The Tiger Who Came to Tea was recently chosen as the best picture book ever created. Told in her elegant, understated, almost matter of fact style, we are all left at the end (child and adult) believing in the possibility that the next knock on the door could herald the visit of the tiger, or an elephant, or a hippopotamus, the visitor might create certain difficulties, but that’s just life, these things happen.

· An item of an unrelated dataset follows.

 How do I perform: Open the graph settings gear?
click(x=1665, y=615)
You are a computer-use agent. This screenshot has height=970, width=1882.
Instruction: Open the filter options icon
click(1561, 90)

Then there’s Mog, who along with Pooh and Paddington, Spot and Blue Kangaroo, has become a household character for parents and children. Unlike Judith’s Tiger, Mog is no fantasy. We have all known cats who behave like this. There’s no messing with Mog. This is a cat that gets into all sorts of scrapes and manages to survive, but it’s also a cat that washes himself, does his business and (after a lot more than 9 lives) ultimately even dies, a proper cat, a cat for all seasons, all households.
Had these extraordinary feline creatures been Judith Kerr’s entire life’s work, it would have been enough to establish her as one of very greatest and most beloved of all children’s writers/illustrators. But at about the same time as we first read about that tiger who so bizarrely came to tea, and about Mog too, Judith Kerr produced another book, to my mind her finest work. But this was a work of an entirely different kind, which has become one of the classics of children’s literature.
When Hitler Stole Pink Rabbit , published forty years ago, speaks to us of a time most of us know only through books of history and fiction, through archive film, as well as through movies. It is from The Diary of Anne Frank to I am David and Schindlers List and The Pianist that most of us have our haunting but distant insights into the lives of those who had experienced the terrors and horrors of Nazi persecution and extermination. Most universally known, undoubtedly, is The Diary of Anne Frank. The power of Anne Frank’s story is that we know it is true, that these are her words, her thoughts, her feelings. Miraculously they survived. Tragically, she did not. Imagine for one moment that the Frank family had somehow managed to escape, to find their way to England and safety. Imagine Anne Frank had lived. What would her diary have told us then? The truth is that many thousands like Anne did find their way to safety and a new life. Happily for us, Judith Kerr was one of these.